And if it were the case, why do we not see women employed in equal ratio to men in the country's top jobs?

I can think of Gail Kelly, Heather Ridout, Julia Gillard, Nicola Roxon, plus the female union leaders whose names I can't recall, but the numbers would be a fraction of males in top positions.



> 4) Pro-female social engineering : Above and beyond the pro-woman divorce laws, further state interventions include the subsidization of single motherhood, laws that criminalize violence against women (but offer no protection to men who are the victims of violence by women, which happens just as often), and 'sexual harassment' laws with definitions so nebulous that women have the power to accuse men of anything without the man having any rights of his own.



Yep, I strongly agree about this.  This is where the feminist movement lost me.   They wanted equality.  I totally agree.  But they have gone beyond equality in this aspect and are behaving pathetically with respect to so called 'sexual harassment'.
For god's sake, just deal with it, you silly women, as your older sisters have done.  These days a bloke only has to make a vaguely flirtatious remark to a woman, put his hand innocently on her, and she screams sexual harassment.
It's embarrassing.

All up, it's like most social movements.  The movement of the pendulum has in some ways swung too far toward making women a bit precious.  I expect in time a reasonable norm will be reached.

Interesting topic.


----------



## GumbyLearner (6 March 2010)

Julia said:


> From the article (I admit to not having read all of it)
> 
> Well, whoop de do.  All this means is that for the first time women were able to enjoy their sexuality in the same way that men have throughout history.
> The statement above from the article suggests a different moral code should be applicable for women than has traditionally applied to men.
> ...




Excellent post Julia.

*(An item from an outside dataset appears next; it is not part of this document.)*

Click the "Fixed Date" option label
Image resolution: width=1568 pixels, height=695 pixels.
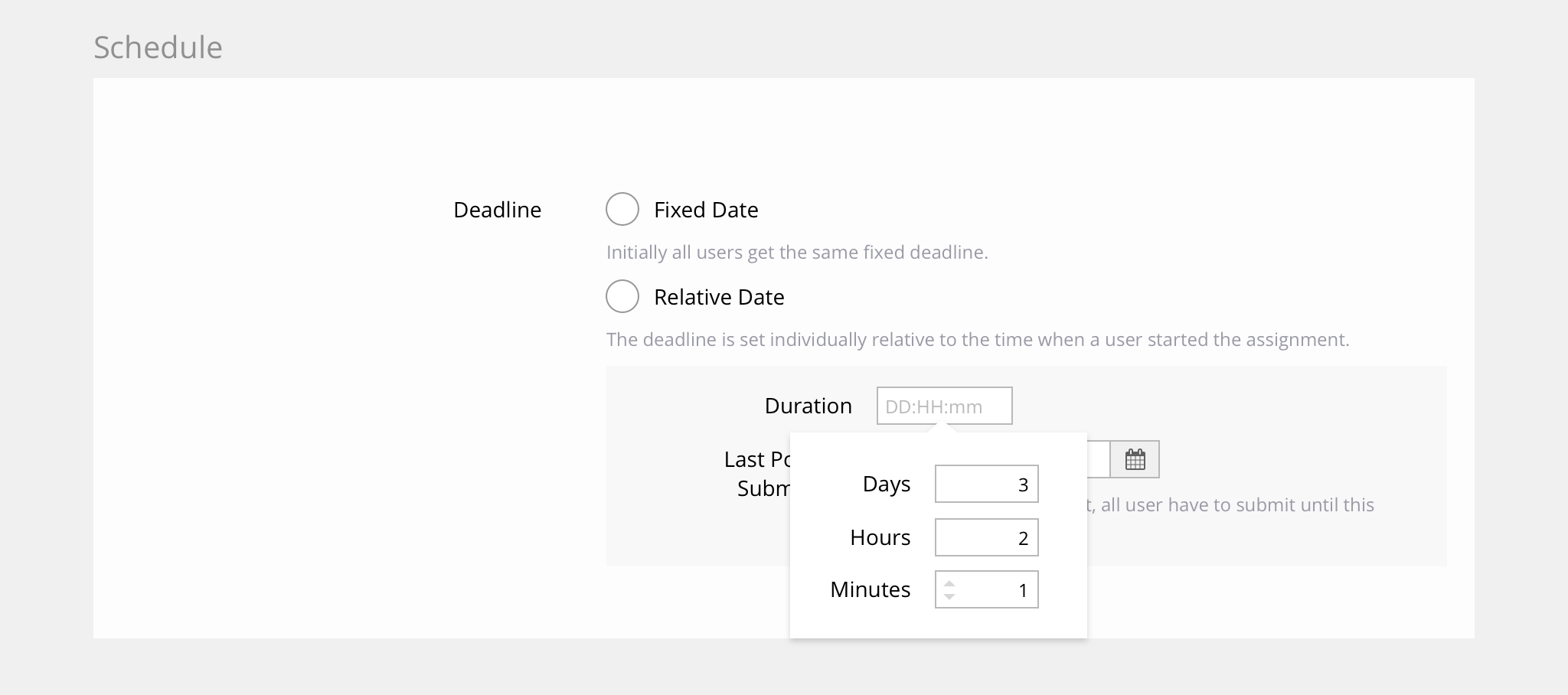click(x=706, y=210)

If you get the chance to read the entire paper he is also quite critical of men too. But great to have some discussion in this thread.


----------



## kgee (7 March 2010)

GumbyLearner said:


> "The greatest thing you'll ever learn
> is just to love and be loved in return"
> 
> I prefer Nat King Cole's Nature Boy inspired by poet Eden Abhez. Even though I'm a big Johnny Cash fan.




And here's me thinking you were a cynic


----------



## GumbyLearner (10 March 2010)

*Women's Day an insult: supermodel*
March 9, 2010
THE AGE

Dirie underwent genital mutilation at the age of three together with her two sisters, who did not survive.

Dirie, a special ambassador to the United Nation for the elimination of female genital mutilation, said governments in Africa cared little about the issue.

"Governments do not care about that type of thing," she said. "They do absolutely nothing to help."

That is why, she said, help needed to come from non-governmental organizations (NGOs).

On its website, the Waris Dirie Foundation, estimates that at least 150 million women and girls are affected by the cruel practice which continues to be performed in Africa and elsewhere around the world.
Millions of women around the world are feted on International Women's Day but for Waris Dirie, the Somali nomad turned supermodel, the idea is absurd.

"Every day, women move mountains. It is an insult to have an international women's day," Dirie told Reuters before the premiere of a film based on her life story, coming out in France on Wednesday.

The film, Desert Flower, tells the story of how Dirie used her fame as a model to get the world to care about and fight against female circumcision.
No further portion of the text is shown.